Air Quality in Europe 2017

European Environment Agency regular assessments of Europe’s air pollutant emissions, concentrations and their associated impacts on health and the environment

Based upon the latest official data available from countries, this updated 2017 report presents new information, including:

  • updated data on air pollutant emissions and concentrations, and urban population exposure (for the year 2015);
  • updated assessments of total population and ecosystems exposure data, and air quality impacts on health (for the year 2014);
  • a sensitivity analysis of the health impact assessments, considering two different counterfactual concentrations for particulate matter (PM) with a diameter of 2.5 µm or less (PM2.5) and nitrogen dioxide (NO2).
  • a summary of emissions from agriculture and how they impact on air quality and climate change, which in turn impact on agricultural yields. Selected examples of measures that may mitigate emissions of air pollutants and greenhouse gases are provided.

Executive summary

Air pollution is a key environmental and social issue and, at the same time, it is a complex problem posing multiple challenges in terms of management and mitigation of harmful pollutants. Air pollutants are emitted from anthropogenic and natural sources; they may be either emitted directly (primary pollutants) or formed in the atmosphere (as secondary pollutants). They have a number of impacts on health, ecosystems, the built environment and the climate; they may be transported or formed over long distances; and they may affect large areas. Effective action to reduce the impacts of air pollution requires a good understanding of its causes, how pollutants are transported and transformed in the atmosphere, and how they affect humans, ecosystems, the climate, and subsequently society and the economy.

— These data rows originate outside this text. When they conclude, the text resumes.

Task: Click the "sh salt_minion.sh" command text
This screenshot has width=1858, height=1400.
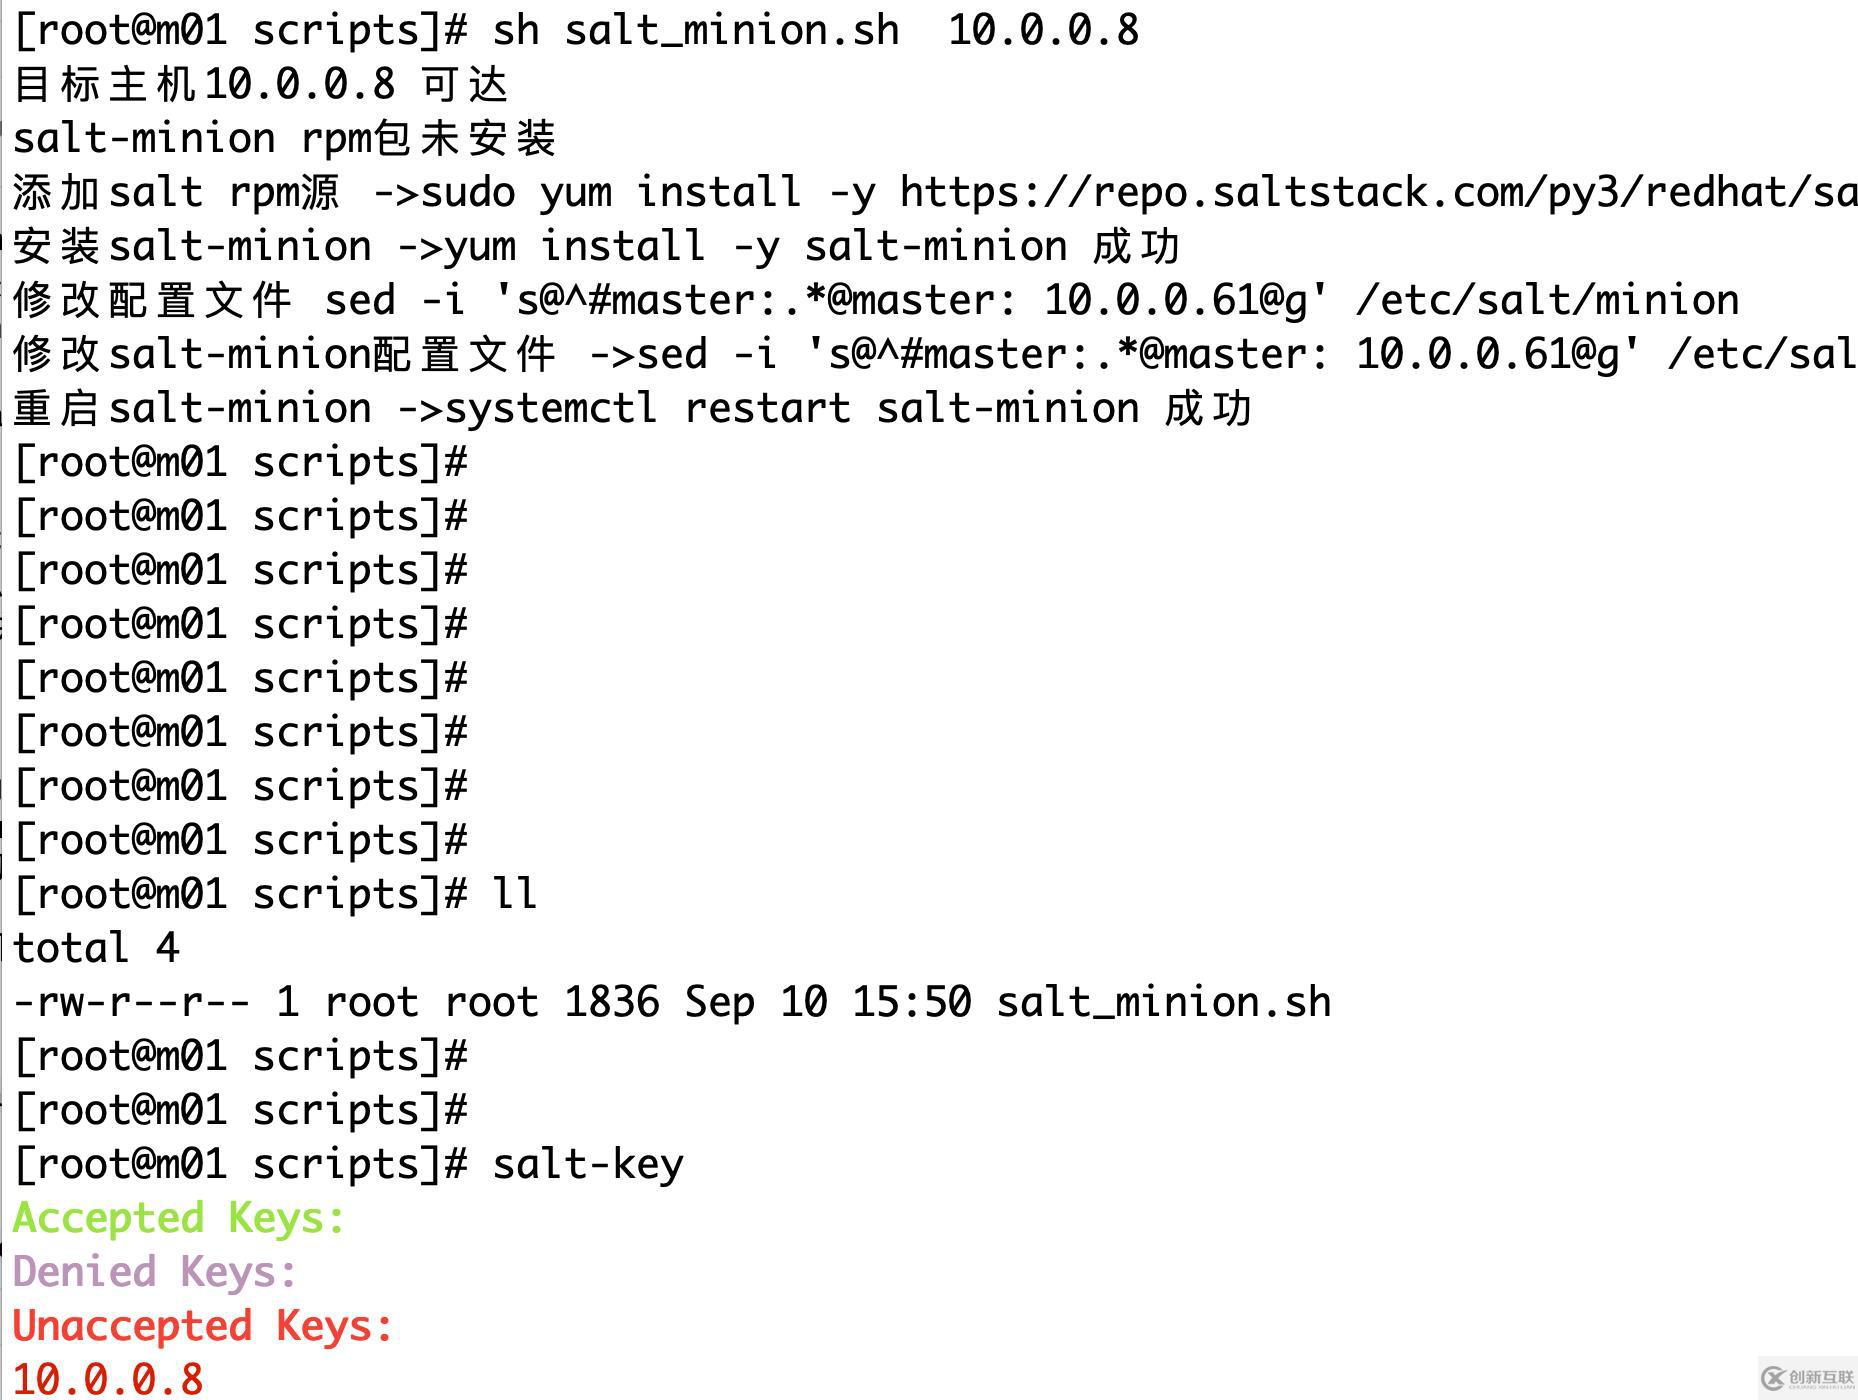Action: point(696,30)
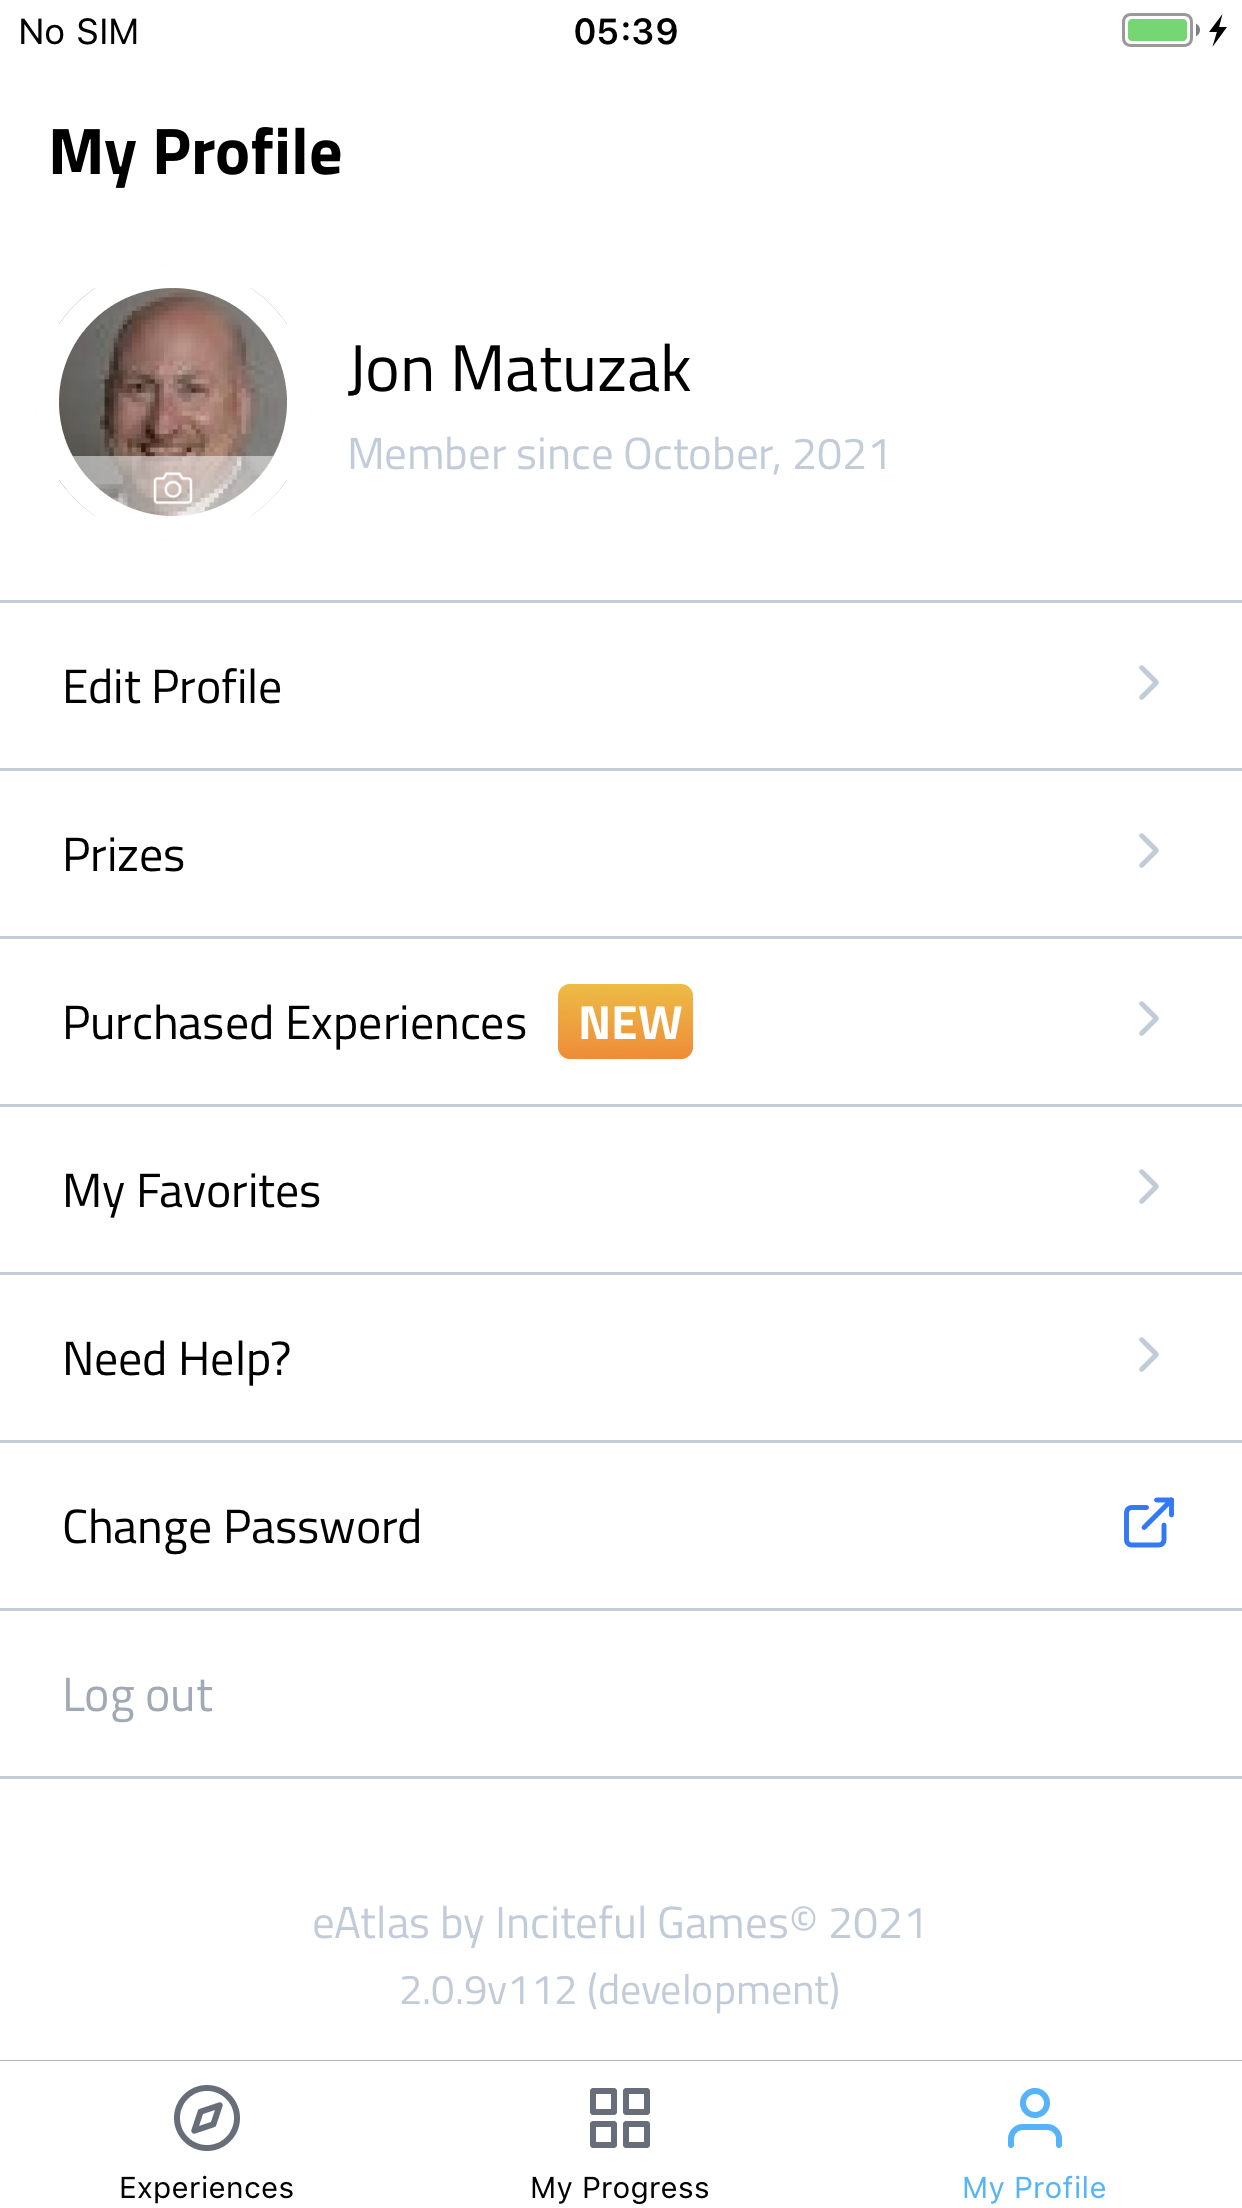Open the Experiences compass icon
The width and height of the screenshot is (1242, 2208).
pyautogui.click(x=206, y=2117)
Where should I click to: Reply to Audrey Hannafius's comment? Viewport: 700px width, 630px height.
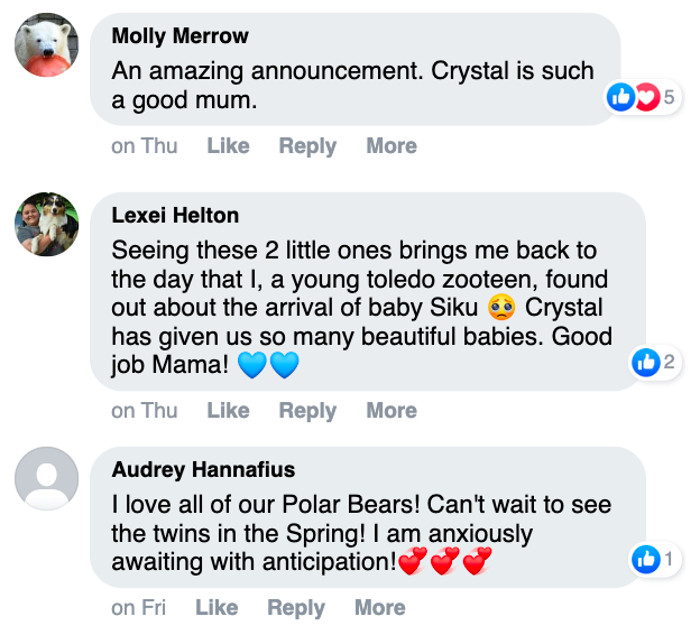click(296, 607)
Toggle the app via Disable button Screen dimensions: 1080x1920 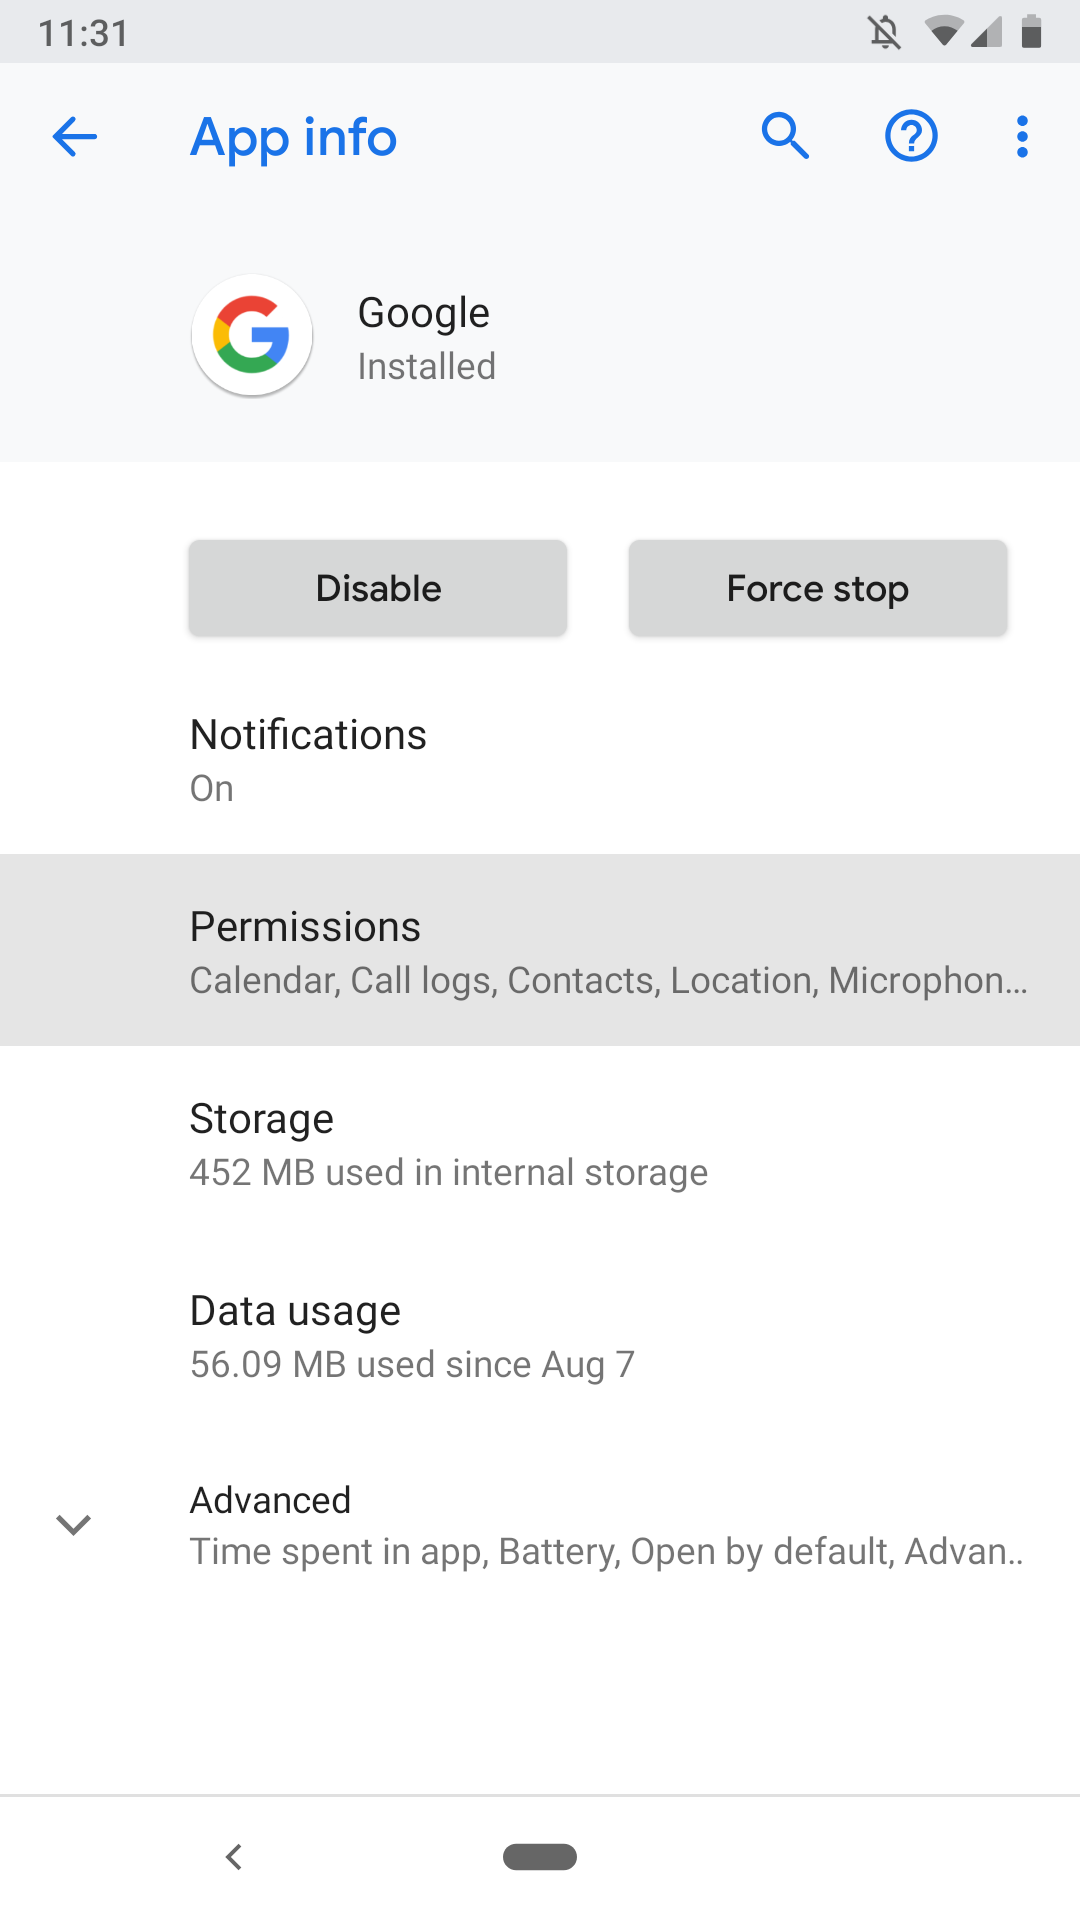coord(378,588)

The current report presents an updated overview and analysis of air quality in Europe from 2000 to 2015. It reviews the progress made towards meeting the air quality standards established in the two European Ambient Air Quality Directives, and towards the long-term objectives of achieving levels of air pollution that do not lead to unacceptable harm to human health and the environment. It also presents the latest findings and estimates on population and ecosystem exposure to the air pollutants with the greatest impacts and effects on human health and the environment. The evaluation of the status of air quality is based mainly on ambient air measurements, in conjunction with data on anthropogenic emissions and their evolution over time.

Air quality policies have delivered, and continue to deliver, many improvements. Reduced emissions have improved air quality in Europe, and, for a number of pollutants, exceedances of European standards are rare. However, substantial challenges remain and considerable impacts on human health and on the environment persist. A large proportion of European populations and ecosystems are still exposed to air pollution that exceeds European standards and, especially, the World Health Organization (WHO) Air Quality Guidelines (AQGs).

Effective air quality policies require action and cooperation at global, European, national and local levels, which must reach across most economic sectors and engage the public. Holistic solutions must be found that involve technological development and structural and behavioural changes. These will be necessary to achieve human wellbeing and social development, to protect the natural capital and to support economic prosperity, all of which are part of the European Union’s (EU) 2050 vision of living well within the limits of the planet.